What I expect is that we educate ourselves to a solution, not buy ourselves there. We don’t need business to fix this. We need vision, one that keeps kids, not profits, in the forefront. By their very nature, businesses do not have students’ best interests at heart, no matter how much they might say it. Their bottom line is not learning, unless it’s defined and measured in a way that can be used to sell more product.
So I agree, we need to get on with it. But, with respect, we’ll just have to disagree as to how best to do that.
I am a teacher in a classroom. I have ideas about how to improve education. Rarely have I been asked how education can be improved. When I have been asked, my suggestions have been ignored. I’ve even taken the first step and suggested ways to improve education (without being asked). Once again, my suggestions were ignored.
Most of my suggestions have been ignored due to financial constraints or scheduling issues. Never was I turned down due to the ineffectiveness, uselessness or ridiculousness of a suggestion.
I believe the solutions are right in our hands waiting to be tapped. However, these soultions will never be tapped until the notion of what a school should look like is updated to reflect our world today.

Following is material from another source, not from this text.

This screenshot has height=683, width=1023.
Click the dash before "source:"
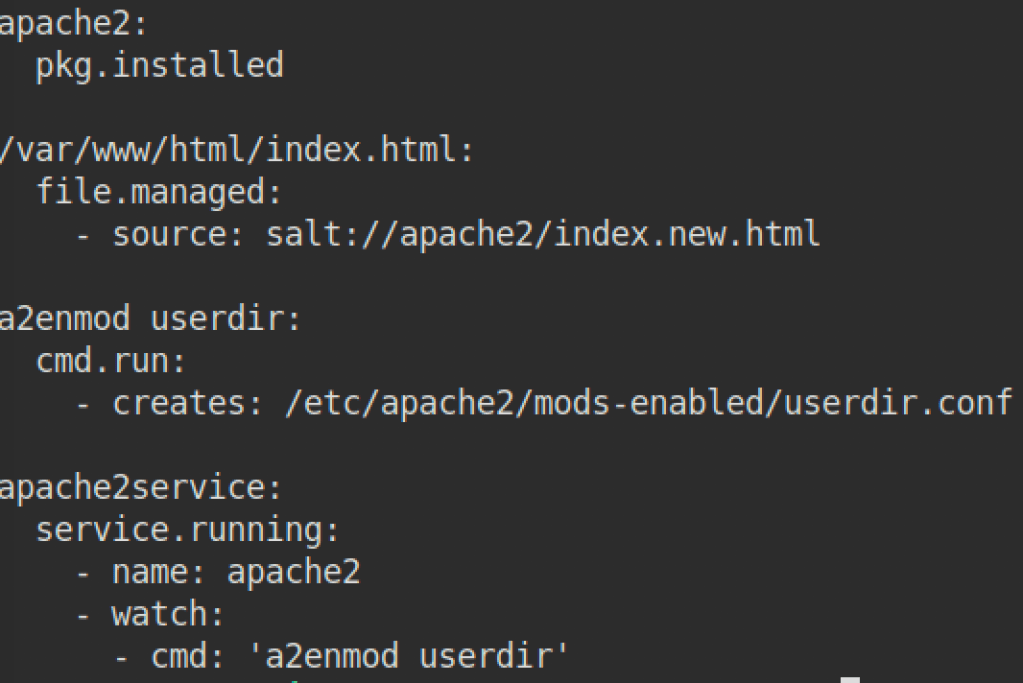84,235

Quite frankly, I’m surprised the educaitonal system in the U.S. works as well as it does. I think the only reason it works at all is due to the tireless efforts of the teachers in the classrooms across the U.S. making it work or at least trying to make it work in spite of all the hurdles placed in front of them.
When you take a close look at the “reforms” being proposed, whether coming from business leaders or even many educators, they don’t look all that different from what we have now. It’s the same curriculum delivered in the same way, with the same ultimate goal (college) for all students.
There is plenty of talk about “21st century skills” and teaching kids to be innovative, creative, collaborative (as in the presentation to our upper administration I watched this morning), but at the end of the day, most people, teachers and parents included, have a vision of school in their heads which looks little different from the one they lived through.
If we truly believe that our education system is failing, that it does a poor job of educating our children, which is something we hear over and over from all corners, then the first step in the reform process must be to start the discussion back at square one. We, as in the American society, need to establish exactly what it is we want schools to be and do. And how much we are willing to commit, in terms of both money and social capital, to make it happen.
Without that starting point, reform efforts will be, to use the old cliche, nothing more than rearranging the deck chairs on a sinking ship.
The points raised in this post have profound implications for us in Alberta as we look at changes to our Education system. What he is talking about is becoming more pervasive in many aspects of our lives. From education, to health care to our usage of the internet market forces are the driver of change. We should also consider the bigger picture.